Ti Jean was now lying on the IKEA couch, tail thrashing side to side. As soon as I got within five feet, he vanished into the bedroom. I calmly went into the kitchen and opened a can of tuna. Ti Jean came to the kitchen island, sat down, and calmly looked up at me.

“This could be for you, you know. I could put this in a bowl for you after you come back from the d-o-c-t-o-r (I don’t dare even spell “vet” to him) IF you behave. I could even give you an entire can of tuna if you behave. I could do that.

As I’m saying this, I slowly sidestep toward Ti Jean, and slide a large, bunched bath towel along the island so he can’t see it. Then, in a brilliant move, I clamshell grab Ti Jean in the towel and wrap him up into a “cat burrito,” as Dr. Mukhurjee calls it. I slide the squirming burrito into the carrier.

When I finally strap in the car carrier, get back into the car, and turn on the ignition, I suddenly feel exhausted. As I pull out of the parking space, a dark blue Peugeot pulls in behind me. The driver’s black bangs suddenly make me think of that creep in San Sebastian. How could he have possibly found me?

The Peugeot passes me and the man looks over at me briefly. Sandy hair, Scottish tam. Okay, he is definitely not the creep from San Sebastian. I must be losing my mind.

Valerie at Dr. Mukhurjee’s office looks up at me with concern.

“Aren’t you sleeping, well, my love? You look, well, em . . .”

“Uh, maybe not so well. Ti Jean keeps me up at night sometimes . . . “

“You know what Doctor says about pets sleeping with owners.”

“I know, I know. But I enjoy having him there most nights.”

“Ah, well, I guess my husband fills that need, lovey.” She’s writing something in Ti Jean’s file and doesn’t look up at me.

Een if she does love animals, I seriously hate Valerie.

Dr. Mukhurjee examines Ti Jean and recommends a teeth cleaning. Robert will probably not do that, so I schedule the cleaning for seven months out. I pay the exam bill, insert one defeated cat burrito back into the carrier, and return to the car. I look behind me. No blue Peugeot and no creeps.

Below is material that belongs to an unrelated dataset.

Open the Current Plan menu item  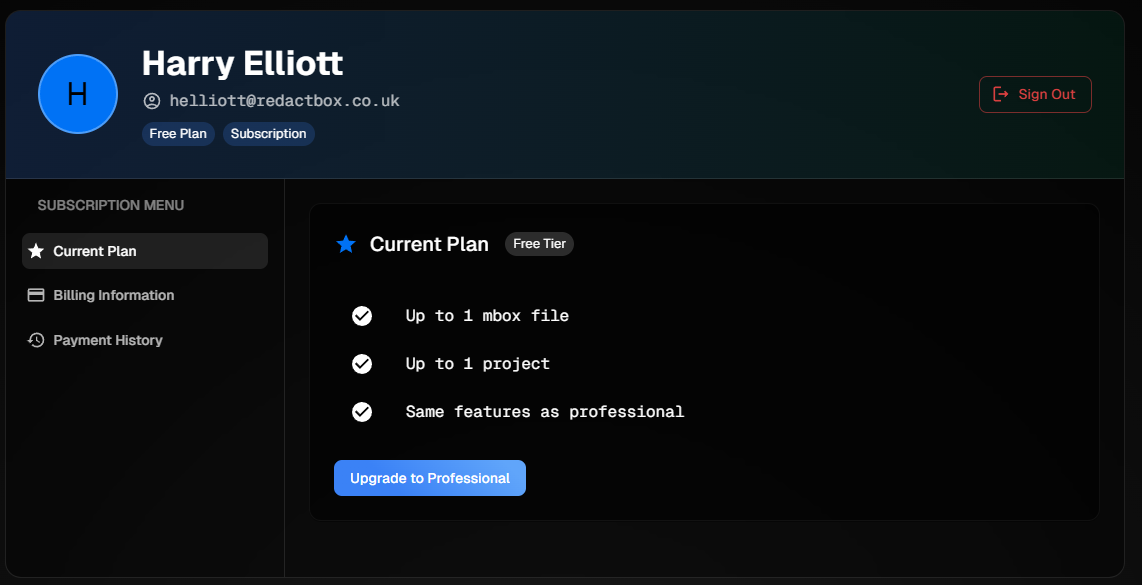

Sainbury’s is pretty empty when I grab my tote bag and walk down the cat food aisle. I look at the Exigent group of cat foods for Fussy Cats from Royal Canin. There’s Savour Discerning, Aromatic Attraction, and Protein Preference. Wow, really? I pull some cans of Applaws Senior off the shelf, this time the chicken with salmon and cod.

When I return to the car with the clackety sack of cans, there’s another concert flyer under my windshield wiper. This time I look more carefully. It’s for a concert for Vivaldi’s Four Seasons at a small church near my house. Ti Jean is asleep in the carrier.

“If there’s any insufferable piece of music in this world, it is Vivaldi’s Four Seasons,” I say as I carry my suspiciously quiet cat into the house.

“Weddings, funerals, recitals. My god, I think it was even played at Robert’s and my wedding. Is there anyplace you do not hear Vivaldi’s Four Seasons? But the hairs on the back of my neck are tingling. I let Ti Jean out of the carrier, push my hair around, and pull on my new black Debenham’s pants.

“Worst case, it’s a beginning orchestra. Best case, it’ll be great and I’ll go to the wine cafe after,” I tell Ti Jean, who’s now on the couch cleaning himself in a quiet fury.

I glance up into the mirror as I’m fastening my pants. Did I just say “after”? I say aloud with alarm. As in “Meet me after”? The neck hairs start tingling again. This concert might be where I finally meet Heinz Ketchup Man.